# Dr. Kellon - ringbone -supplements



## Beling (Nov 3, 2009)

I recently heard an account of an old (35+) mare with high and low ringbone who, after getting a mix of supplements, showed CLEAN x-rays. NO sign of ringbone any more! The vet was astounded. The mare is still limp-free.

I think the supplements were suggested by Dr. Kellon. They are: Jiaogulan (Chinese herb), Mov-Ease, Al-Car, and AAKG.

Now, they are reputed to be for circulation, and general help for arthritis. I'm just wondering if anyone else has used any/all of these, and their personal results. My little horse has some ringbone starting, not very much yet, but I'd love to be able to prevent anything worse.


----------



## PixiTrix (Sep 11, 2013)

If I'm not mistaken, ringbone is an overgrowth of bone near the coffin bone so I highly doubt supplements would fix this. Maybe they could relieve pain or help the horse move better, but cure it? Um, no...


----------



## loosie (Jun 19, 2008)

Yes, excess ossification can wear away again, just like bone can also remodel, given the right(or often wrong) conditions. Yes, suppliments can also help to lubricate joints & such, which can also help arthritic changes. I don't know about those specific supps though & suspect there would necessarily be more to it than solely the supps.


----------



## 4horses (Nov 26, 2012)

Dr. Kellon is a fraud. There is no proven research that those supplements work (not a single controlled study). She makes claims that they are the "cure" for everything from laminitis to DSLD (degenerative ligaments). She (or the people who work for her) are all over yahoo groups encouraging people to buy herbs from 2 nearly identical websites (that I am certain she owns). She probably has new websites under different names by now... 

Supposedly she is doing a study on DSLD- you send her information on your horse's history, condition and diagnosis. Except it isn't a study. You buy the supplement to enroll your horse in the "study" but don't expect to hear from them again! I did get a packet of what might have been jiaogulan (but who really knows?) that was very dusty/moldy in the mail. 

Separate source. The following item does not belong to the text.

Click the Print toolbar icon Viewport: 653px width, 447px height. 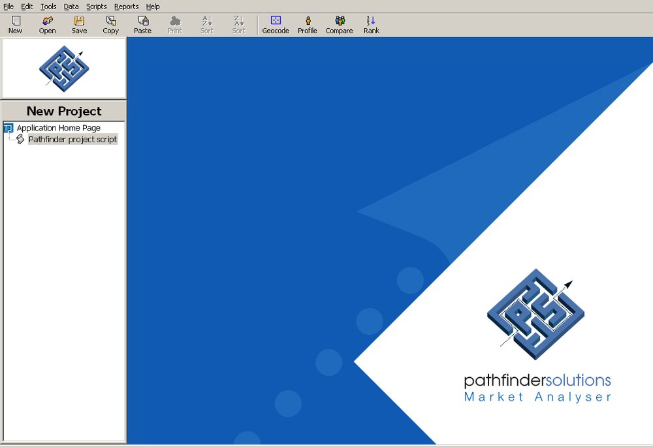[x=175, y=25]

She targets people who's horses have an "incurable illness". Unfortunately she has a lot of supporters all over facebook/different forums etc... Some people really believe the supplements help, but who knows without controlled trials.


----------



## 4horses (Nov 26, 2012)

For arthritis- I would try pentosan injections... It is about the same price as oral supplements and at least has supporting research. Or adequan but that is more expensive.


----------



## loosie (Jun 19, 2008)

4horses said:


> Dr. Kellon is a fraud. There is no proven research that those supplements work (not a single controlled study). She makes claims that they are the "cure" for everything from laminitis to DSLD


I don't have a clue whether she's a fraud about some things but I would be surprised if she really claims that suppliments ARE a cure - that would be just silly IMO, but perhaps she claims they *can help*. If you know anything much about 'proven research' into these things, you'll know there is far too little of it, and it's not worth the money, for pharmaceutical co's that claim to have the drug answers. So absence of proof is by no means proof of absence. 

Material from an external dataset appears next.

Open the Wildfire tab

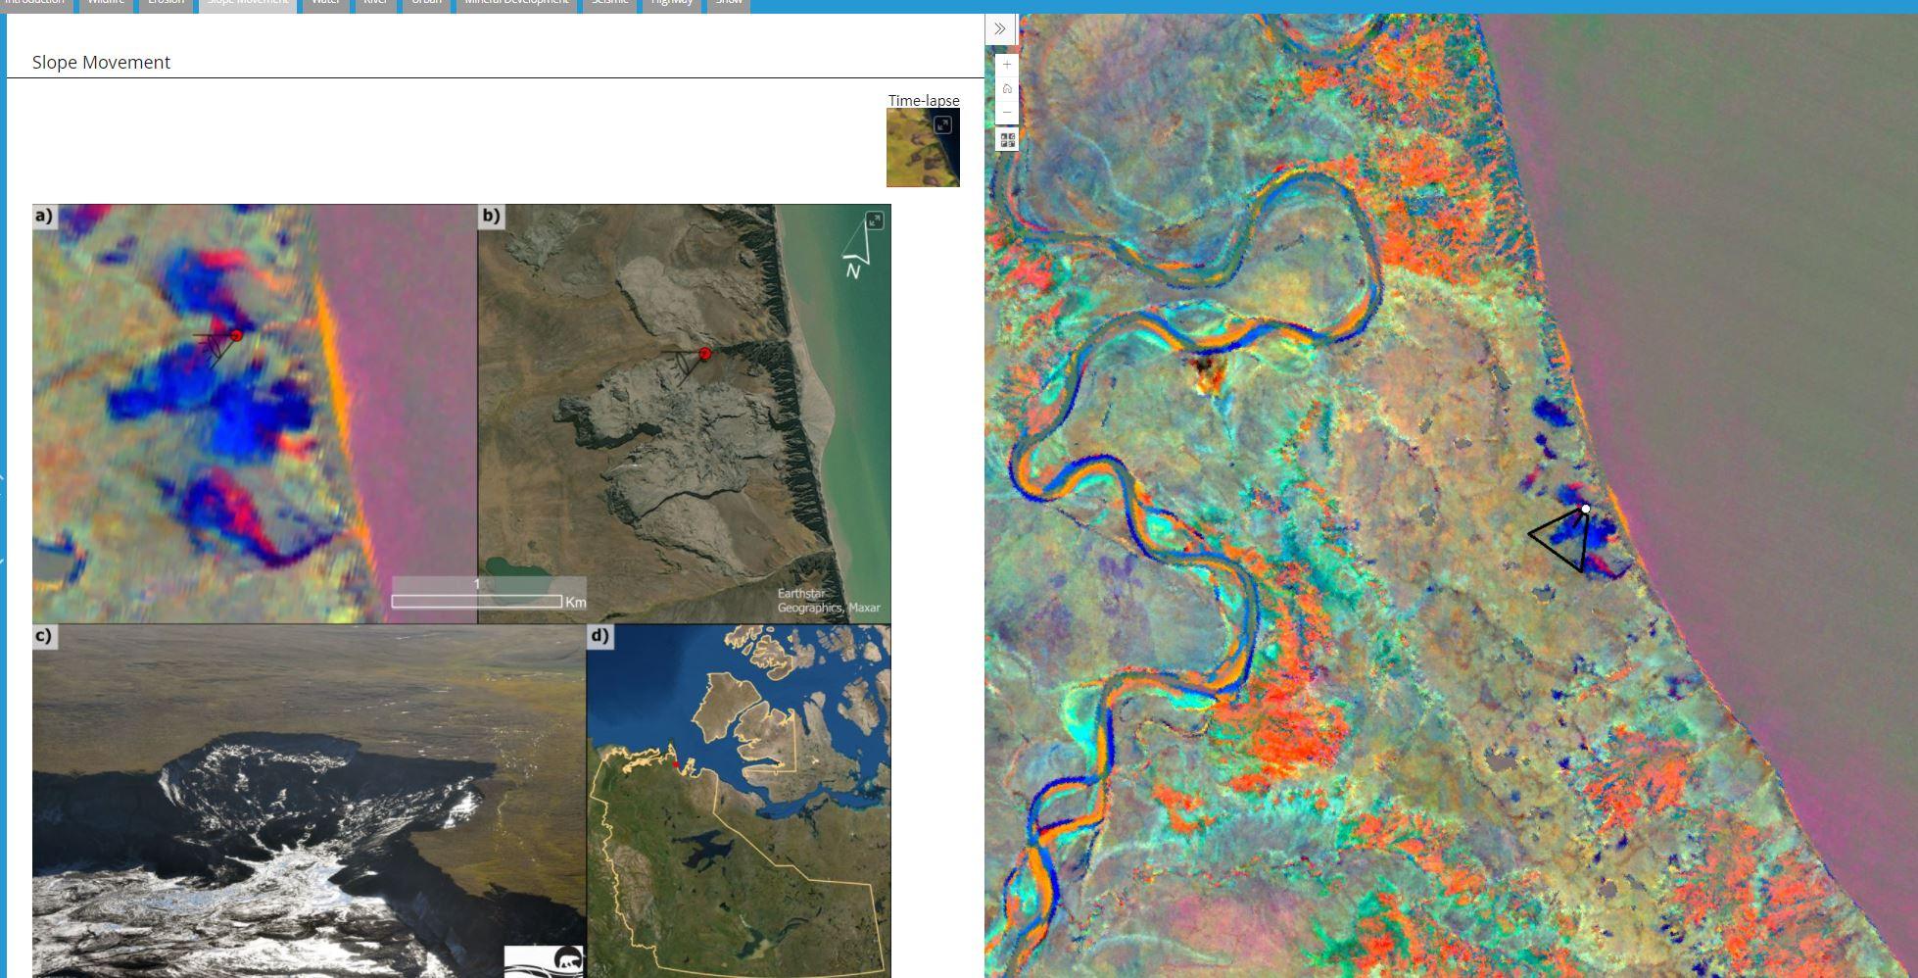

Your post sounds like you've had a bad experience. I haven't personally felt the need to buy any supps from her, but have gained a lot of good info from her. As with everything though, I'm a bit of a skeptic & don't tend to take the word of one person/study blindly, but have found what she's said substantiated elsewhere. I did her equine nutrition course too, on the recommendation of others I respect who found it worthwhile & thought it was reasonable, for a basic, online course. I've also found no problem with communication on the occasions I've written to her.


----------



## PixiTrix (Sep 11, 2013)

loosie said:


> Yes, excess ossification can wear away again, just like bone can also remodel, given the right(or often wrong) conditions. Yes, suppliments can also help to lubricate joints & such, which can also help arthritic changes. I don't know about those specific supps though & suspect there would necessarily be more to it than solely the supps.


But given this, have you ever heard of 'curing' ringbone?


----------



## loosie (Jun 19, 2008)

Are we talking articular or non articular? I don't know about articular, where the joints are also damaged, but have heard of the excess bony lumps & various other than 'ringbone' osteo-arthritic changes being 'cured', including one personal, miraculous type experience.... but sorry but can't verify any(including my own experience, as rads weren't done before or after) & haven't looked into that sort of thing for many years.


----------



## Beling (Nov 3, 2009)

Hmmm...do I spend the $$$ or not???

The horse I heard about had been very lame, and x-rays, or radiograms, did show high and low ringbone growth. She was so old, but this lady often takes in old, frail horses. (One lived to be well over 40.) And recent x-rays did show the growth gone. (My own vet took them. Imagine having x-rays done that aren't necessary! I do like this lady, and appreciate her sharing her findings.) 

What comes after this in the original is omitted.